Gardeners love making the world a more beautiful place, that’s why they invest so much time tending to their backyard creations. But that comes with a price: the bending, crouching, crawling, digging, standing and frequent lifting. That doesn’t stop Beverly Hoyt, a 65-year old retiree living in Zephyrhills, Florida.
“I’ve had a garden for years, it’s something I wouldn’t ever want to give up,’ she says.
Beverly enjoys fostering the growth of her flowers and plants, especially tomatoes and the occasional cucumber or rhubarb. She also loves enhancing the beauty of her garden by landscaping — she loves designing stone paths, rock gardens, and adding ornaments.
“I’ve carried more rocks than I care to remember,” Beverly says, “and pounds and pounds of wood chips, mulch, fertilizer, all of it.”
Gardening doesn’t only require a strong back, it can cause pain and soreness in the hands too. Handling tools and planting require dexterity and patience. Decades filled with hours spent in the garden have led Hoyt to experience pain in her wrists and hands. Also, in more than 30 years as a case worker for the State of Michigan, Hoyt performed a lot of keyboarding and other computer-related work that can cause carpal tunnel syndrome.

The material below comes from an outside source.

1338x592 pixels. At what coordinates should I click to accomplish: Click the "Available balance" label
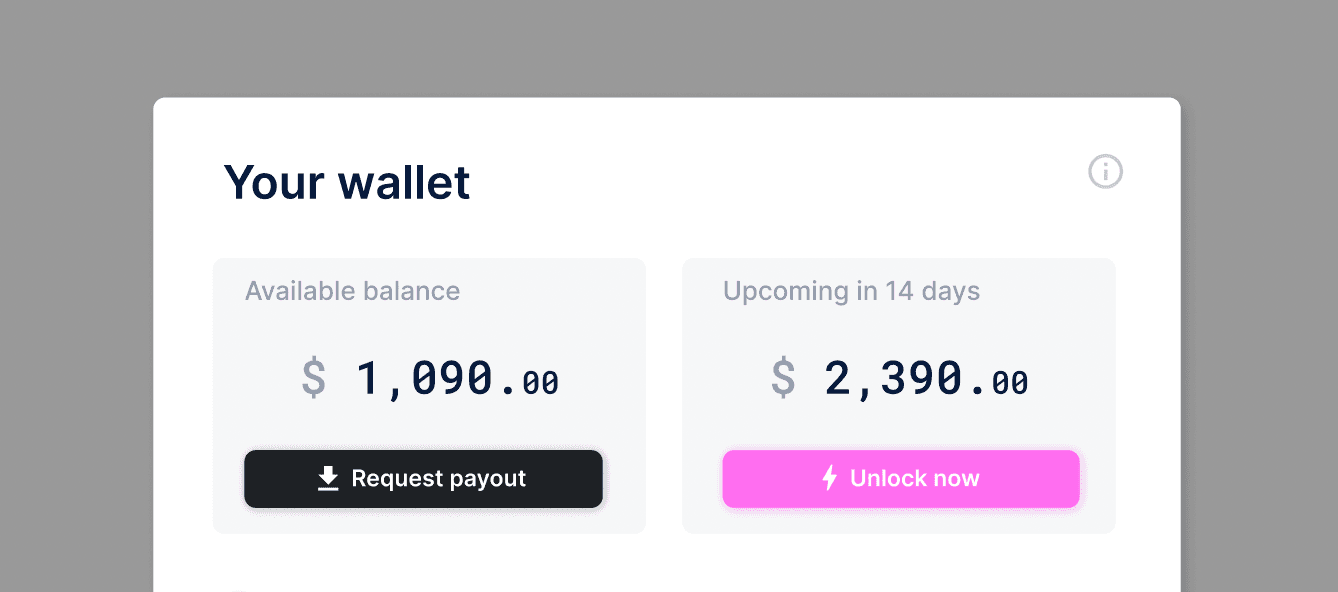click(x=352, y=291)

“I’ve never had to have any surgeries and I’m in pretty good shape still,” she said. Hoyt retired to Florida a few years ago and shares a home with her mother, an octogenarian who walks three to four miles per day and also uses miraFlex to combat soreness.

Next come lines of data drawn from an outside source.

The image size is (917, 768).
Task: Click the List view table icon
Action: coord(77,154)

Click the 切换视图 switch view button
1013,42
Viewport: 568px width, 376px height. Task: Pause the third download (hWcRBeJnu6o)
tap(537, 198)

1,200 miles west and north of Florida, Carol Barrymore grows her garden in Oklahoma City, a place where the weather can be brutal on green leafy things.

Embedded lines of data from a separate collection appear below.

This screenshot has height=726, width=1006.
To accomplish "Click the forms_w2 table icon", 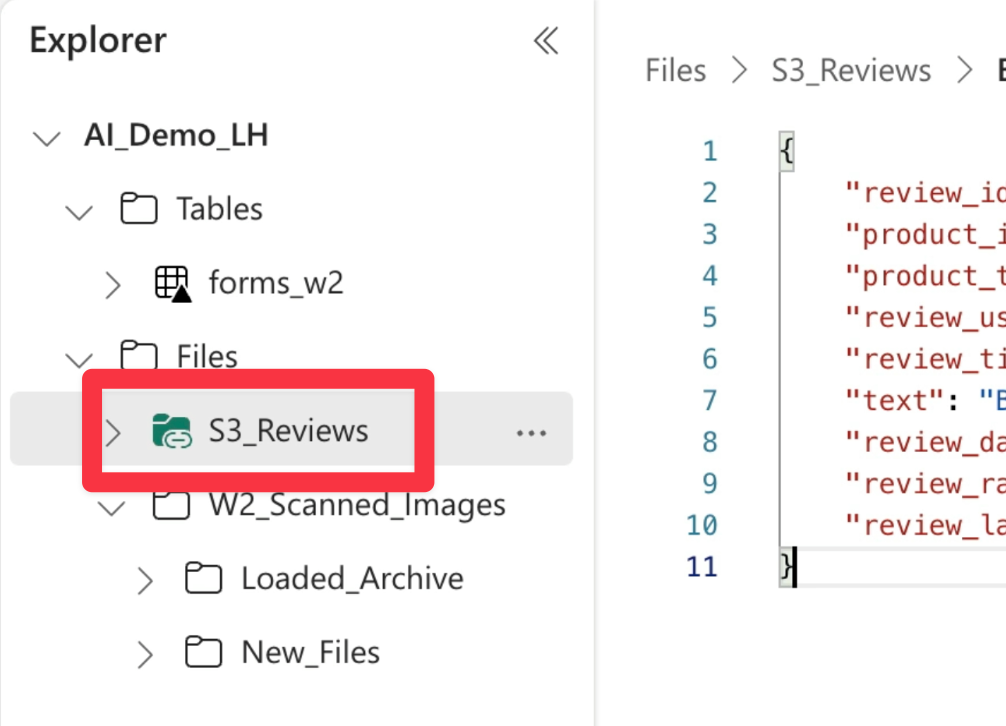I will [172, 284].
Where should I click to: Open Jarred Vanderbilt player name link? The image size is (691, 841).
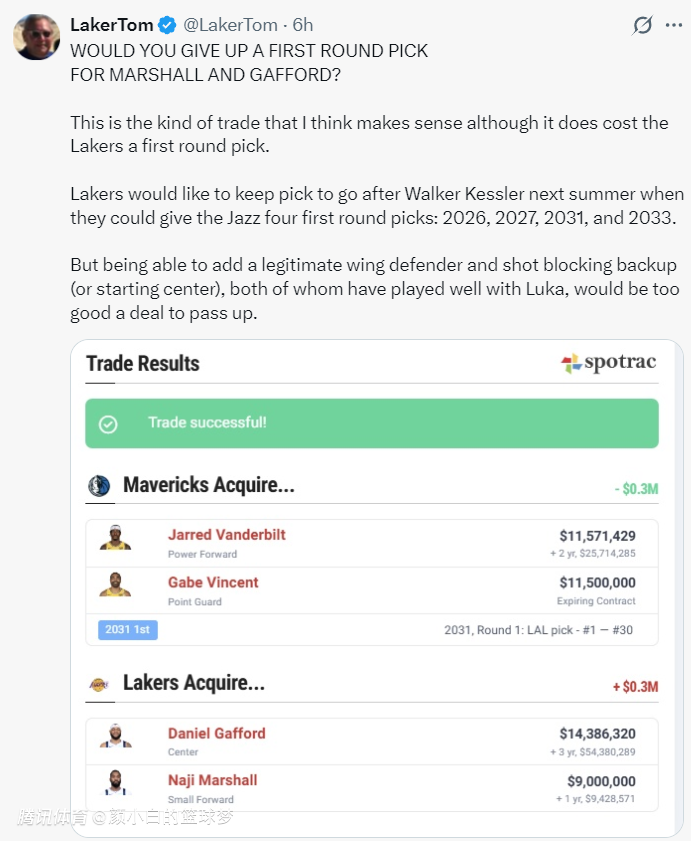pos(227,535)
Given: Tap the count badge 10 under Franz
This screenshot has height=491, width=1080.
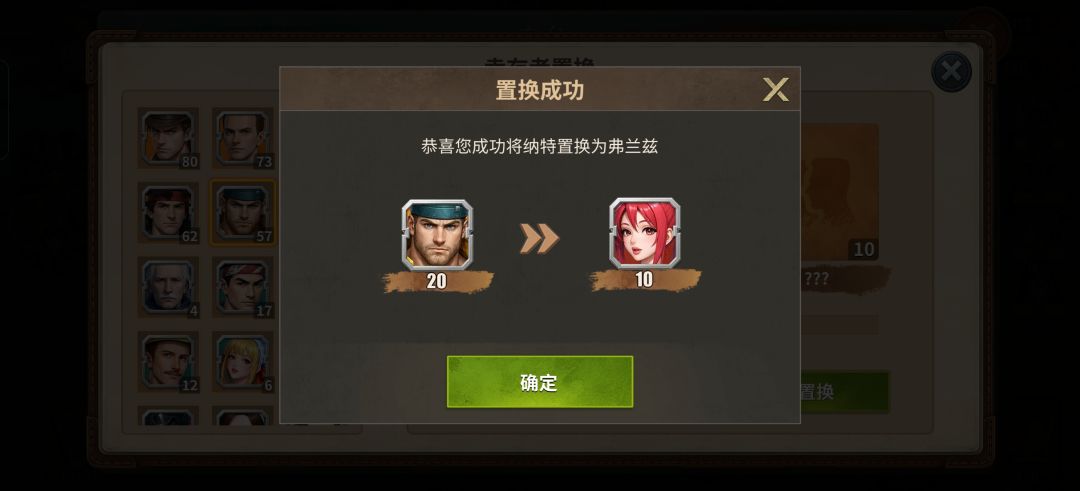Looking at the screenshot, I should coord(645,280).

“We have to contend with the humidity, the insects, and of course the wind,” Barrymore says. Retired now after several years as a teacher, Carol claims the expansive garden in her backyard belongs to her husband Steve. “He started it, it was his idea, but now I spend as much time as he does out here.”
The Barrymore garden features twelve rows of plants, many of them tomatoes tenderly cared for by the couple. Oklahoma City averages seventy days of 90-degree-plus weather each year (in 2003 they had 17 straight days over 100 degrees) so that means a lot of watering and checking on the health of the plants.
“There’s a challenge in Oklahoma City, but the red dirt always delivers,” she says.
Though we were pleased with the photos from our gardening photoshoot with Carol, she was not always easy to work with. She was far from being a modeling diva — it was that she rarely wanted to stand still. She was focused on doing her gardening. But we got Carol, a wonderfully sweet woman who shared with us how she met her husband Steve (“I didn’t like him at first, but he was persistent”) and how their life together has been a thrilling journey (“He’s the nicest man”). But eventually we got Carol to stay in one place long enough for us to capture her in her element.
A few days a week Carol has an eager helper: her grandson spends the day with her and the preschooler loves to bounce around the garden to help grandma. To keep up with him, Carol has to make sure she’s in top form, which includes using miraFlex to reduce any soreness swelling from her gardening regimen.
“I love having him here, it’s the highlight of my week,” Carol says, “if I had his energy this garden would stretch to the moon.”